Por más que la fecha real del fallecimiento del filósofo francés Charles Louis de Secondat, más conocido como el barón de Montesquieu, sea la del 10 de febrero de 1775, desde que en España se aprobara la última Constitución y con ella la separación de poderes, han sido innumerables las ocasiones en las que hemos visto “matar” al barón francés y su propuesta política, según la cual, no lo olvidemos, los poderes legislativo, ejecutivo y judicial del Estado son ejercidos por órganos del Gobierno distintos, autónomos e independientes entre sí.

Sin embargo, en España, anulada la independencia del Legislativo respecto al Ejecutivo, toda vez que el partido mayoritario está al servicio del Gobierno y los miembros del Gobierno lo son a su vez -al menos en algunos casos- del Congreso, la tan cacareada división de poderes se ha pretendido salvaguardar, exclusivamente, en relación con el Poder Judicial.

No obstante, no solo la ciudanía, sino también los mismos partidos políticos, cada vez que una actuación judicial ha favorecido los intereses del Gobierno, las más, para qué engañarnos, no han tenido ningún empacho en cuestionar la independencia judicial y acusar al Ejecutivo de turno de manipular a jueces y fiscales.

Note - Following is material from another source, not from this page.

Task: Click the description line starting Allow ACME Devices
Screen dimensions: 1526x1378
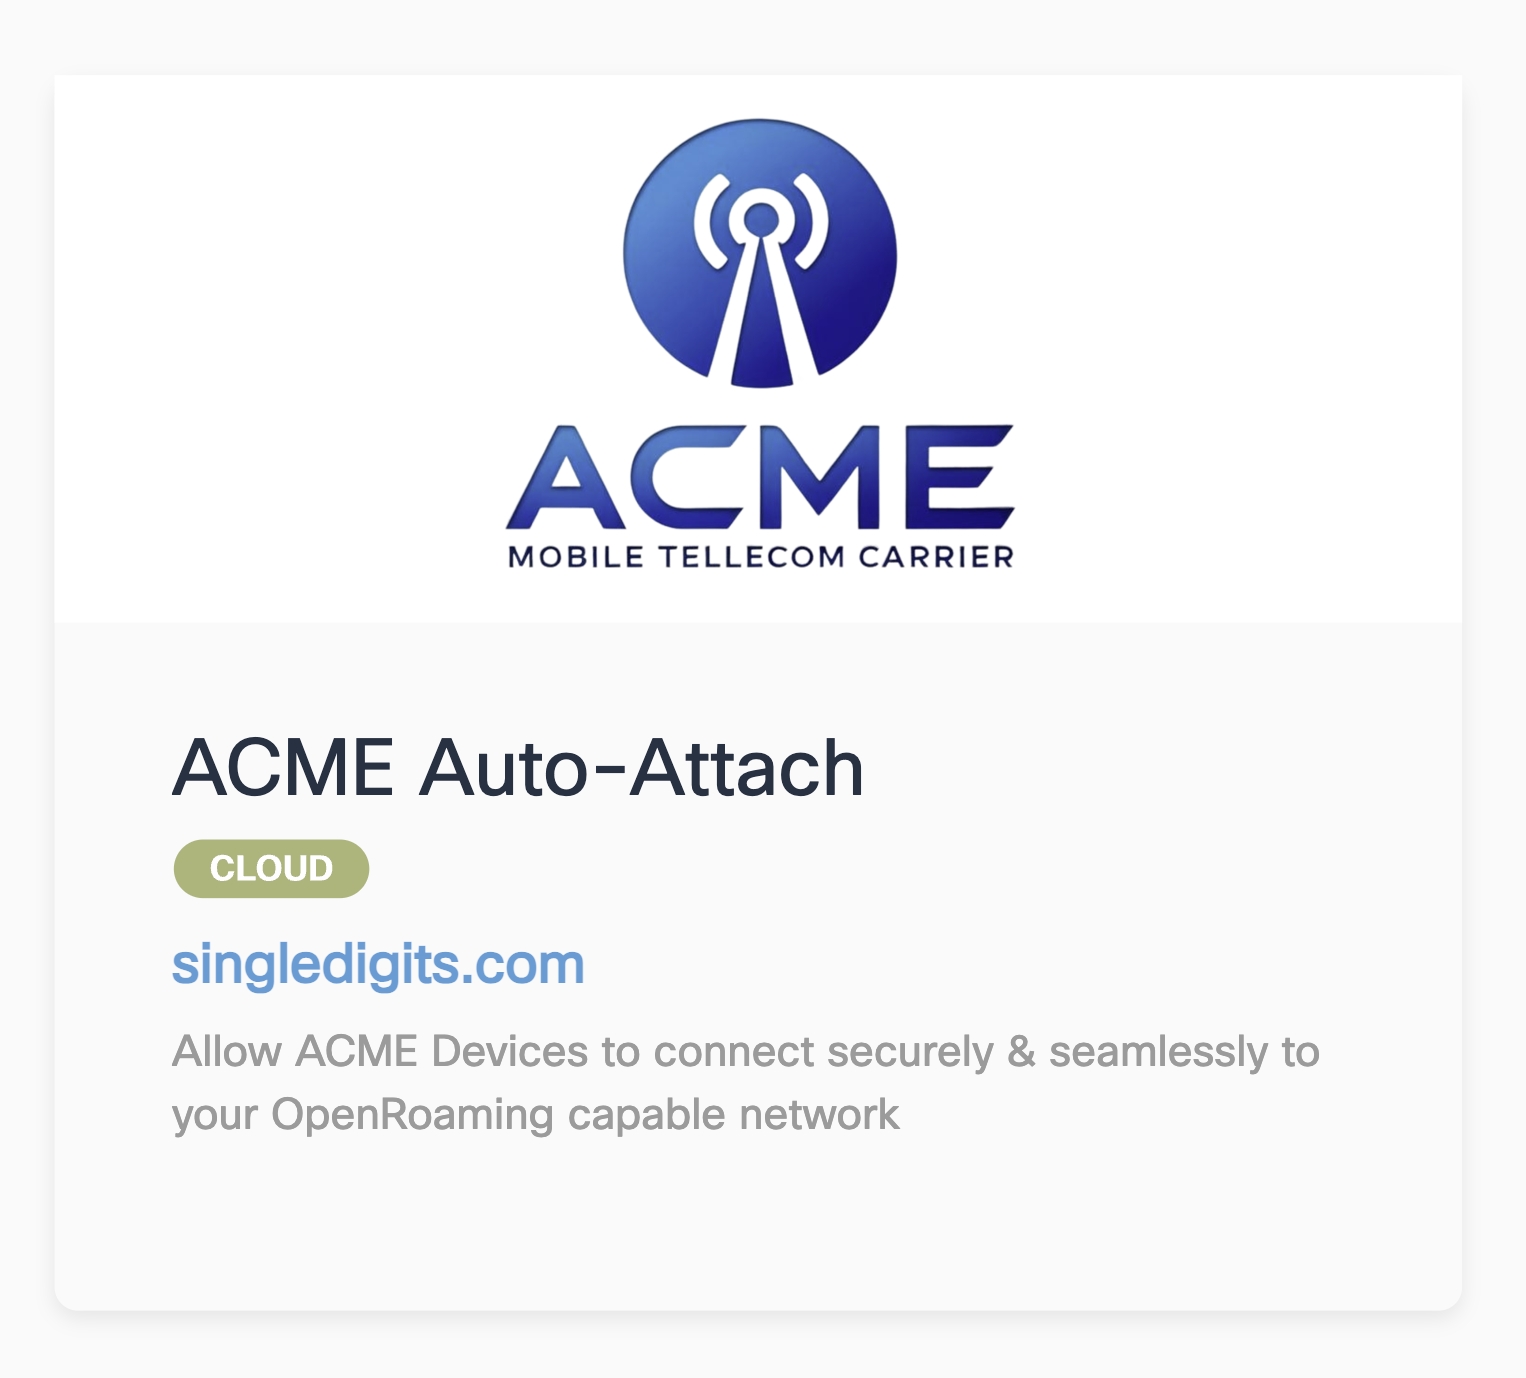Action: click(x=746, y=1052)
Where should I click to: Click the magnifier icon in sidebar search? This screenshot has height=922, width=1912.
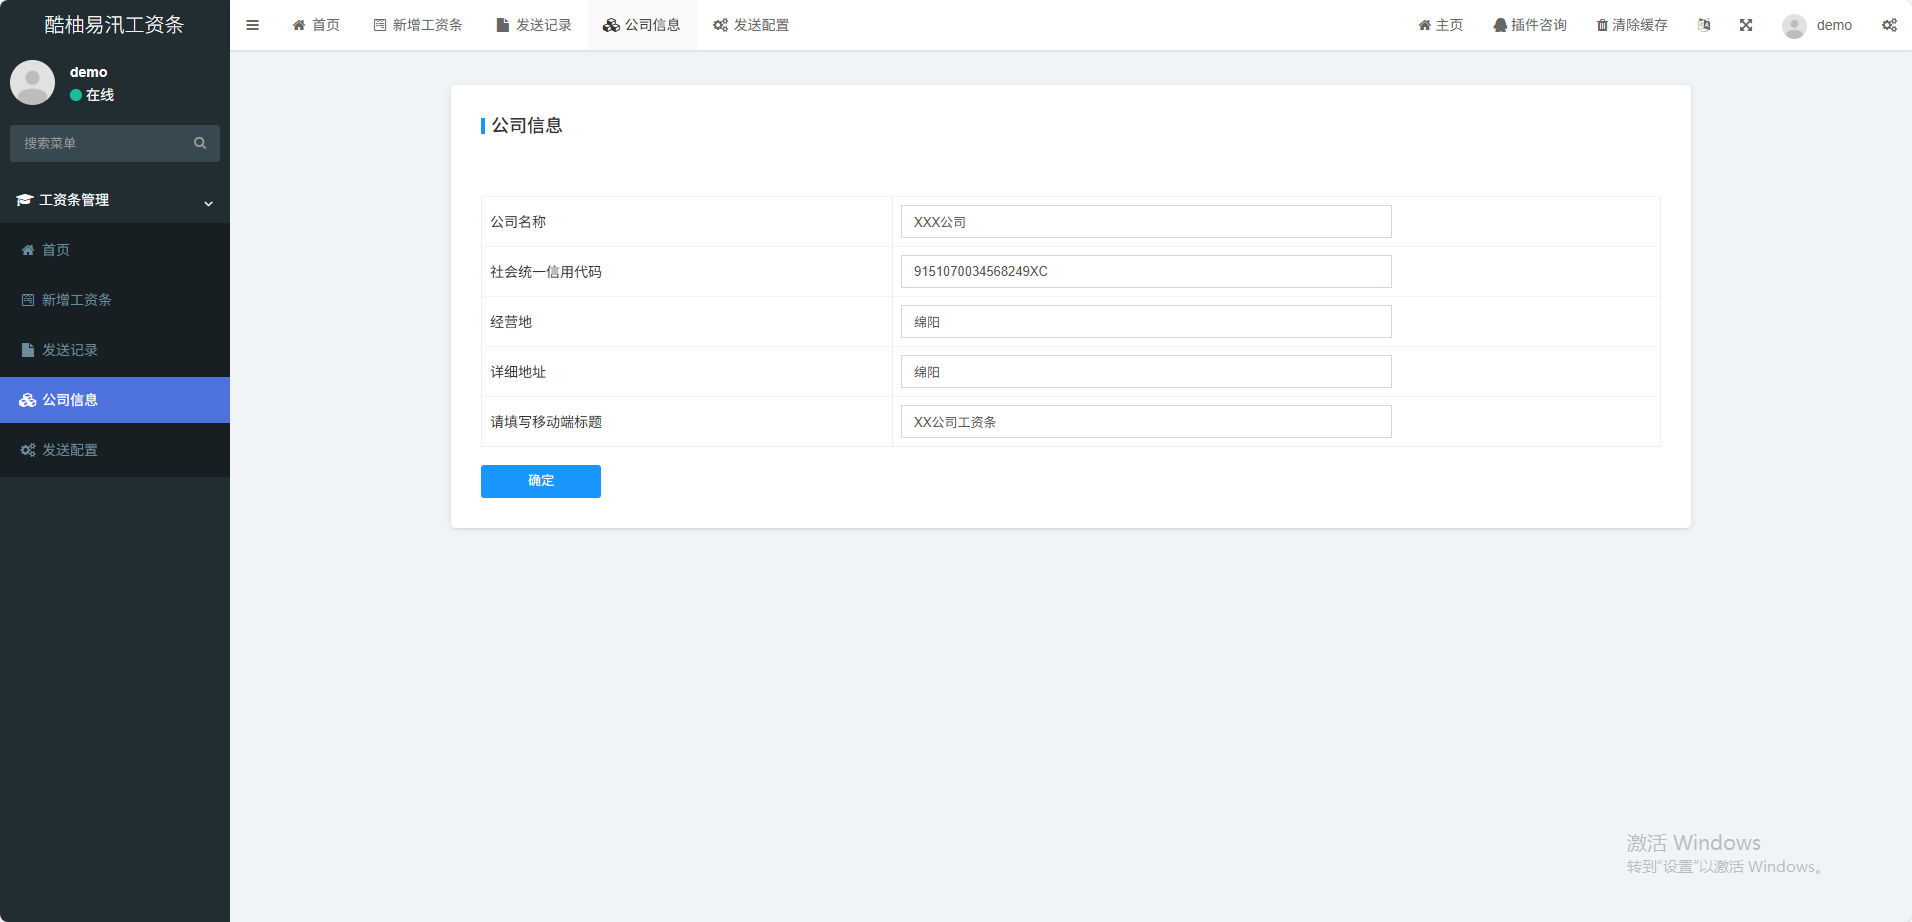point(200,143)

Así ocurrió, por ejemplo, en el proceso de ilegalización de la izquierda abertzale, en muchos de los casos de corrupción que han sacudido el panorama político español y más recientemente, en todo lo relacionado con el procés catalán.

Tanto es así que el último atentado contra la división de poderes, en este caso para PP y Vox, ha sido la propuesta de nombramiento de Dolores Delgado como fiscal general del Estado. No cabe duda de que el nombramiento, por más que legalmente pueda ser válido, desde un punto de vista estético y político deja mucho que desear y que da la sensación de que responde más a un acuerdo político que a un criterio profesional. Pero de ahí a afirmar que esta decisión quiebra la separación de poderes del Estado español va un abismo. Y no porque la decisión no sea de enjundia, sino porque esa separación, si alguna vez existió, hace tiempo que está desaparecida.

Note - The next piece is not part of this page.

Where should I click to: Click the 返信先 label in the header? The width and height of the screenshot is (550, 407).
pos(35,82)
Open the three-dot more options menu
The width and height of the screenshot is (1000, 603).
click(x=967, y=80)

Buena prueba de ello es que la primera medida del Partido Popular en contra del nombramiento de Delgado ha sido, precisamente, la de bloquear la renovación del Consejo General del Poder Judicial -en funciones desde el año 2018-, donde sus 20 miembros son nombrados por consenso, o, mejor dicho, por cuotas por los partidos políticos.

Un bloqueo que no es menor porque el Consejo General del Poder Judicial es, precisamente, quien nombra a su vez a todos los miembros del Tribunal Supremo -incluido su presidente, que lo es a su vez del CGPJ-, al presidente de la Audiencia Nacional, de los Tribunales Superiores de Justicia y de las Audiencias Provinciales, así como los presidentes de las salas de cada uno de estos.

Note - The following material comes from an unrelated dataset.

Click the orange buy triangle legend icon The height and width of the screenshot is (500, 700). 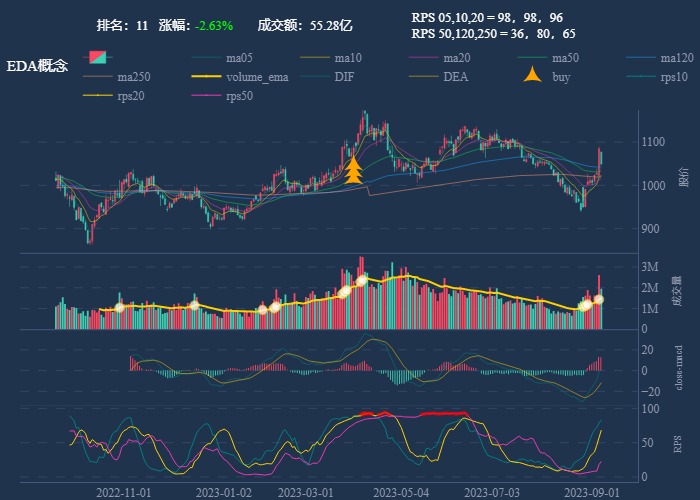pos(534,76)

Es decir, que los partidos políticos nombran -o bloquean- a la cúpula judicial española, que, a su vez, es la encargada de determinar de manera directa o indirecta la carrera de todos y cada uno de los jueces del sistema judicial español.

Hay quien defiende este sistema apelando a que el Poder Judicial debe ser también reflejo del pueblo a quien juzga, pero teniendo en cuenta que tenemos el sistema electoral que tenemos y que las mayorías de bloqueo, como ahora, pueden propiciar que los mandatos se alarguen tanto como se quiera, hablar de un Poder Judicial como espejo de la sociedad es poco menos que un chiste.

Así pues, mal empieza el Gobierno de coalición si además quiere serlo de izquierdas, pero no lo hace mejor la derecha española con su bloqueo demostrando así que nunca ha creído en la separación de poderes y mucho menos en que un poder como el judicial tenga que estar al servicio de la ciudadanía.